I was helping investigate a memory leak issue the other day. We used LeakDiag to generate some log files and then used LDGrapher to analyze the log files. There were several call stacks shown in LDGrapher. We examined every call stack, starting from the ones that leaked the most.

One call stack points to a method that does something like this, where m_companyName is an instance variable of type _bstr_t :

_bstr_t MyClass::GetCompanyName()
{
   return m_companyName.copy();
}

This method looks innocent at first glance: the _bstr_t::copy() method creates and returns a copy of the underlying BSTR, which is passed into the copy constructor of an _bstr_t object, which is returned to the caller. It seems the ownship of the new copy of BSTR should be taken by the returned _bstr_t object. But why did LeakDiag detect memory leak in this call stack?

We traced into the constructor of _bstr_t and found that it was the _bstr_t::_bstr_t(const wchar_t* s) constructor that got called, which looks as follows.

inline _bstr_t::_bstr_t(const wchar_t* s)
 : m_Data(new Data_t(s))
{
   if (m_Data == NULL)  {
     _com_issue_error(E_OUTOFMEMORY);
   }
}

The constructor of _bstr_t creates a Data_t object by calling the Data_t::Data_t(const wchar_t* s) which allocates a string again!

inline _bstr_t::Data_t::Data_t(const wchar_t* s)
 : m_str(NULL), m_RefCount(1)
{
  m_wstr = ::SysAllocString(s);


   if (m_wstr == NULL && s != NULL) {
     _com_issue_error(E_OUTOFMEMORY);
   }
}

So we ended up with two copies of the original string. The one created by _bstr_t::copy() in MyClass::GetCompanyName() became dangling, causing memory leaks.

To solve this, we could simply return the m_companyName variable in MyClass::GetCompanyName(), or if we really want to create a copy of the string, we should do something like this:

_bstr_t MyClass::GetCompanyName()
{
   _bstr_t t(m_companyName.copy(), false);
   return t;
}

Another leak is caused by something like the following:

VARIANT GetVariant()
{
   VARIANT v;
   VariantInit(&v);
   v.vt = VT_BSTR;
   v.bstrVal = SysAllocString(L"This is a long string.");
   return v;
}
_variant_t t(GetVariant()); // This line causes a leak
std::wcout << (_bstr_t)t << std::endl;

Again, the constructor that takes a VARIANT as a parameter creates a copy of the parameter and keeps the copy instead of the one passed.
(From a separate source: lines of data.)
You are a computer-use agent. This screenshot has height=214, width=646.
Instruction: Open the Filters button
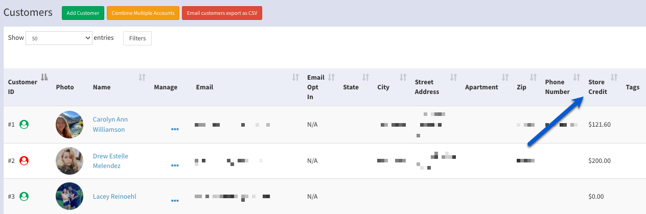(x=137, y=38)
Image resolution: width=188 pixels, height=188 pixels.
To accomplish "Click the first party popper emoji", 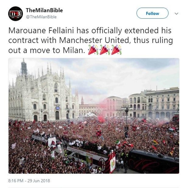I will pos(93,50).
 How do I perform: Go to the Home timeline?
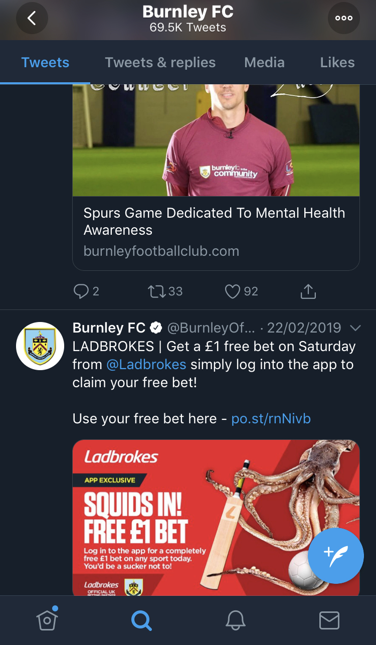47,620
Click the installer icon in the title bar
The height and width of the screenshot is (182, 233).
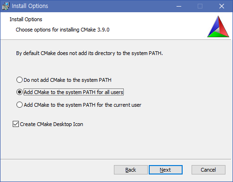6,6
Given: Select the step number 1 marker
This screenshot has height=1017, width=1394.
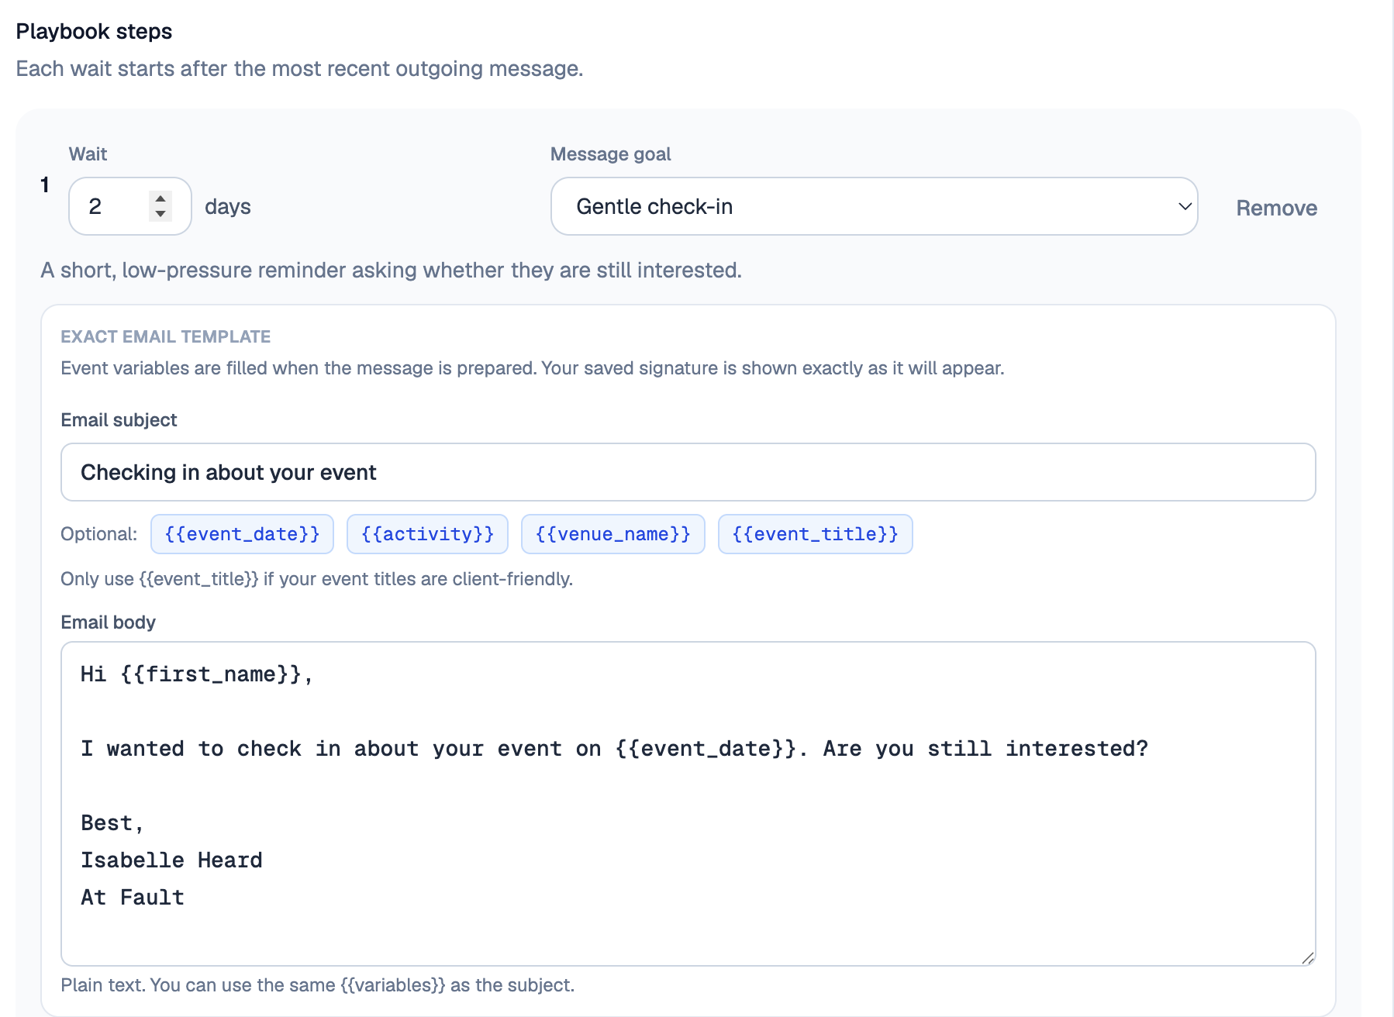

inline _variant_t::_variant_t(const VARIANT& varSrc)
{
   ::VariantInit(this);
   _com_util::CheckError(::VariantCopy(this, const_cast<VARIANT*>(&varSrc)));
}

To solve it, we can change the code that calls GetVariant() to

_variant_t t;
t.Attach(GetVariant());

Conclusion

Unlike auto_ptr, the copy constructors and assignment operators of _bstr_t and _variant_t don’t take the ownership of the memory passed in. Instead, they create a copy of it. When we use a smart pointer class, we should pay close attention to how the ownership of a resource is taken and tranfered.